Ancak, bu yüksek cirolar ana sanayinin yaptığı uyarılara rağmen otomotiv dışı işlere aktarılmış, bir anlamda diğer işler, araç satışı ve bakımından gelen para ile döndürülmeye başlamıştı. Yetkili satıcı faaliyetleri ise banka kredileri ile yürütülür hale gelmişti. Bu ortam içinde zincirin tek halkasındaki kopuk, sistemi toptan tıkamayabilirdi. Ancak, içinde bulunduğumuz kriz, zincirin tüm halkalarını paslandırınca, dükkanların kapanması kaçınılmaz oldu.

Bugün otomotiv sektöründe 3 bine yakın yetkili satıcı bulunuyor. Kesin istatistikler bulunmamakla birlikte bu 3 bin şirketin sahibinin yüzde 90’ı, otomotiv dışındaki işlerle de uğraşıyor. Hemen hemen

tamamı aile şirketi yapısındaki bu işletmelerde, gelen para başta inşaat olmak üzere gıda, turizm, akaryakıt gibi farklı iş alanlarına aktarılıyor. Dolayısıyla sadece otomotiv değil, birbirinden gelen kaynakla desteklenen tüm iş alanlarının geleceği sakatlanıyor.
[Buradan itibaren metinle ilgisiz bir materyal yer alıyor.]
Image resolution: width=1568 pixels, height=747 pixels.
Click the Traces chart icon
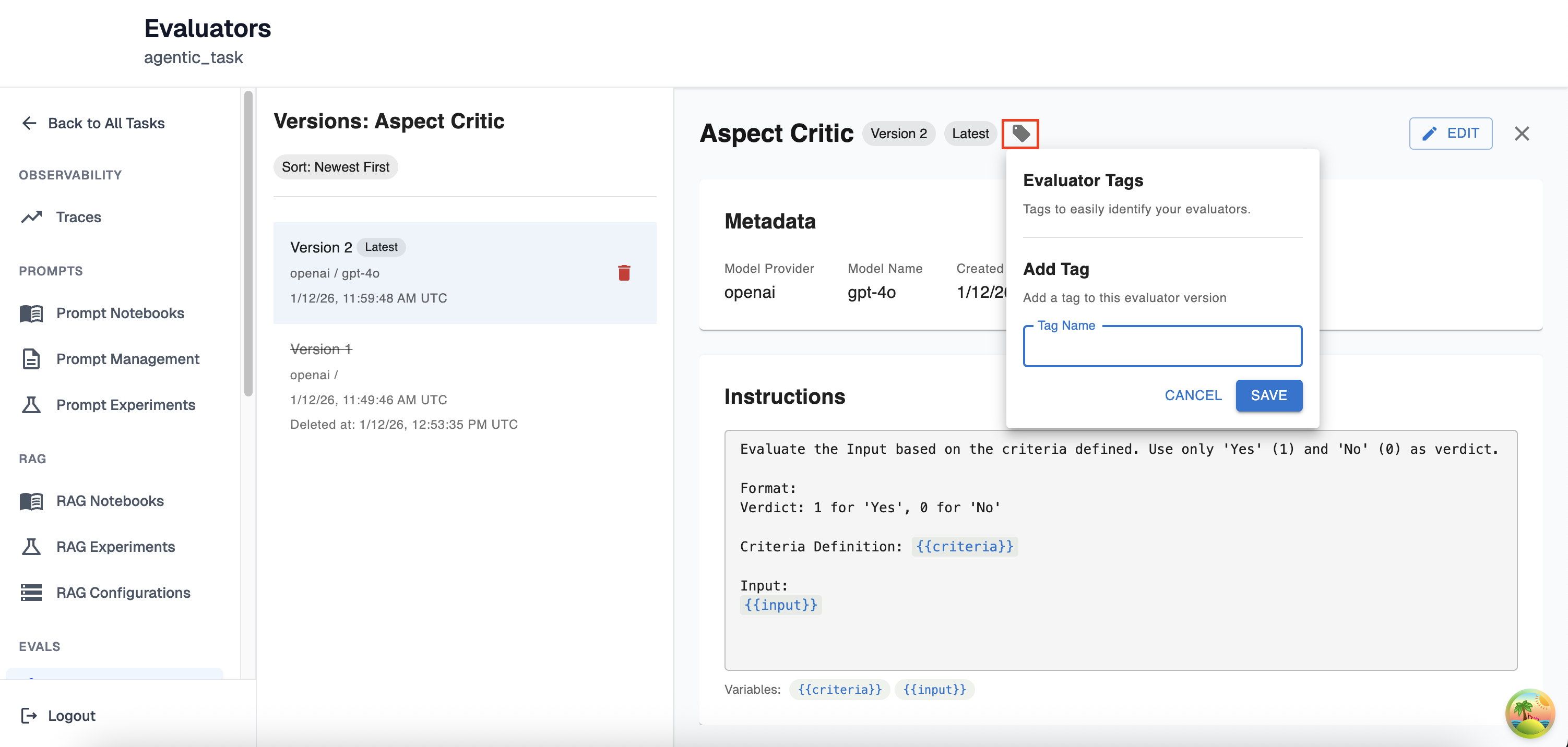click(32, 217)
Bayi kanadında aksaklıklar, bununla sınırlı değil. Özellikle blok muafiyetinin devreye girmesiyle, ikiüç farklı firmadan yetkili satıcılık alan ve her firma için ayrı plaza, servis, personel yatırımlarına giren isimlerin, bu büyümeyi finanse edebilmesinin çok zor olduğu kriz öncesinde söyleniyordu. Krize girince, felaket senaryoları gerçek oldu.

Bununla birlikte özellikle arsa ve plaza yatırımlarındaki aşırılık da herkesin bildiği bir nokta. Geçtiğimiz günlerde önemli bir distribütörde çalışan arkadaşımın anlattığı anekdot, bu çarpıklığı ortaya koyan güzel bir örnek: “Bayi inşaatı sırasında firma olarak yetkili satıcımıza çıkardığımız projeksiyon kabaca 3 milyon dolardı. Bölge satış yetkilisi olduğumdan bu yana tandığım ve sevdiğim ismi

uyarmamıza rağmen 13 milyon dolarlık yatırım yaptı. Şimdi bizden konsinye mal istiyor.”

Bu arada, madalyonun öteki yüzüne de bakalım. Ana firma tarafında da kendi stoğunu azaltmak, aracı satış göstermek, Pazar payını iki puan artırabilmek adına sözleşmenin kendine verdiği yetkiyle bayilerini sıkıştıranların olduğunu da biliyoruz. Satılmayacağını bile bile araçları kendi otoparkından, bayinin otoparkına metazori olarak gönderen bazı firmaların yetkili satıcıları da bunların finansmanın döndürmekte zorlanıyor. Ve herşeyin ötesinde tüm kesimler, krizin en dip noktasına henüz gelmediğimizi söylüyor. Korkarım, benim bildiğim (fazla olması muhtemel) bu 10 isme yenileri de eklenecek.